I tried to use the Kraft inequality for the length code words and than to calculate the average code word of the given encoding but I don't see how this would help to solve the question..

1

There are 1 best solutions below

1
On BEST ANSWER

If $A$ uses more than one bit, there can be at most three symbols using two bits, and this just happens to be the given encoding; so any other code with at least two bits for $A$ is trivially worse than the given one. Hence we should check if an encoding where $A$ uses only one bit could be better than the given one.

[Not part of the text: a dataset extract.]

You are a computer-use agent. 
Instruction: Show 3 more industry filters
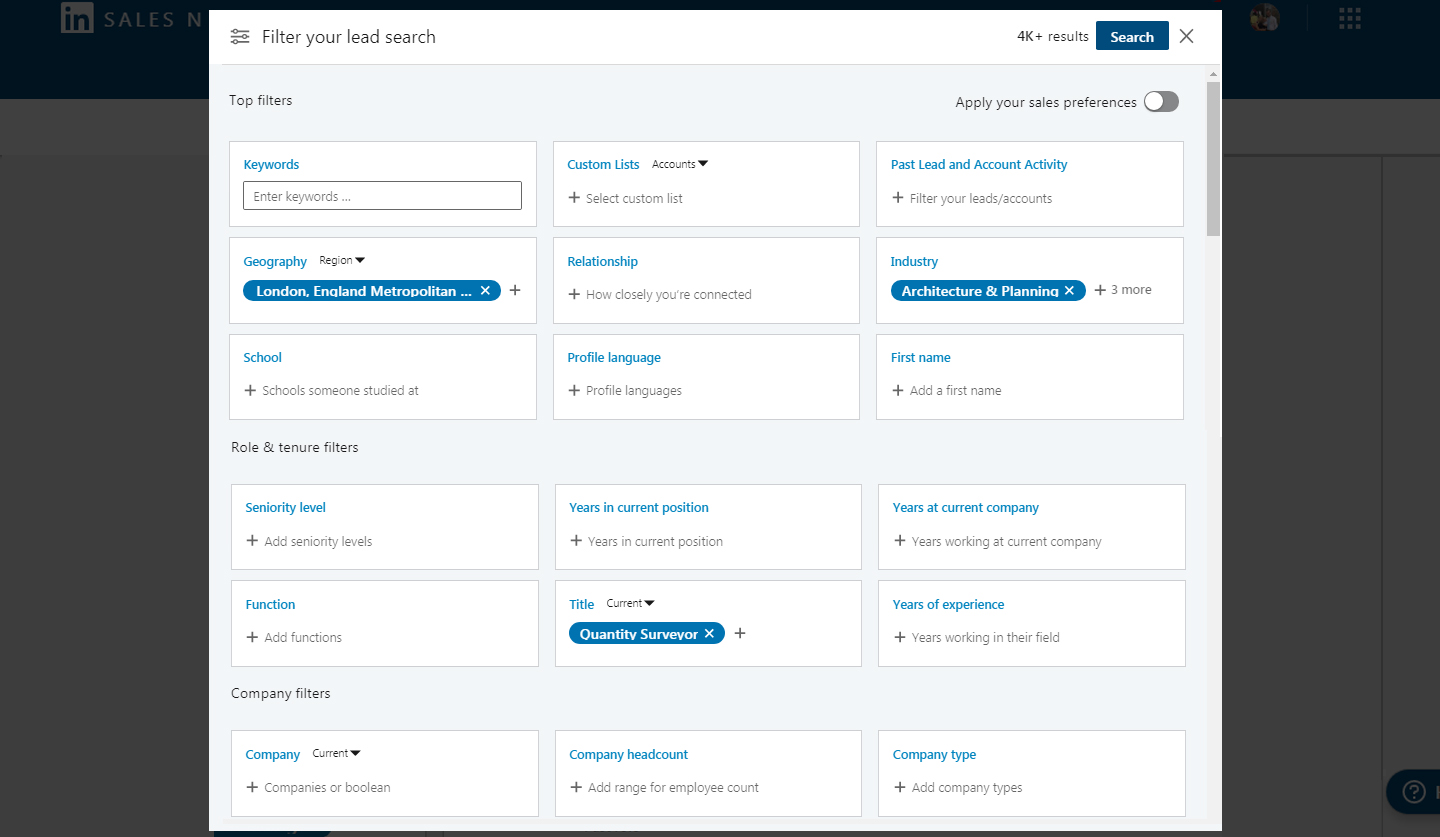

Then if $B$ uses two bits, the three others must all use at least three bits, that is a pixed two bits prefix to distinguish from $A$ and $B$ and then some; but Huffman for three symbols always results in $0, 10, 11$, so we ask: When would

A - 0
B - 10
C - 110
D - 1110
E - 1111

be better?

Alternatively, we there might be a code that assigns one bit to $A$ and three bits to $B$. In fact, assigning three bits to all (except $A$) gives us a valid code, so we ask: When would

A - 0
B - 100
C - 101
D - 110
E - 111

be better?

For the first, we find as necessary condition $$ P(A)+2P(B)+3P(C)+4P(D)+4P(E)\ge 2P(A)+2P(B)+2P(C)+3P(D)+3P(E)$$ i.e. $$\tag1 P(C)+P(D)+P(E)\ge P(A).$$ For the second, we find $$ P(A)+3P(B)+3P(C)+3P(D)+3P(E)\ge 2P(A)+2P(B)+2P(C)+3P(D)+3P(E)$$ i.e. $$\tag2 P(B)+P(C)\ge P(A).$$ From $(1)$ we see $$1=P(A)+\ldots+P(C) \ge P(A)+P(B)+P(A)> 3P(B)$$ so $P(B)<\frac13$. From $(2)$ we see that $$1=P(A)+\ldots+P(D)\le 2P(B)+2P(C)+P(D)+P(E)<6P(B) $$ so $P(B)>\frac16$. And indeed, probabilities $(\frac13,\frac13-\epsilon,\frac19+2\epsilon,\frac19,\frac19-\epsilon)$ and $(\frac13-2\epsilon,\frac16+2\epsilon,\frac16+\epsilon,\frac16,\frac16-\epsilon)$ lead to the encoding of the problem statement.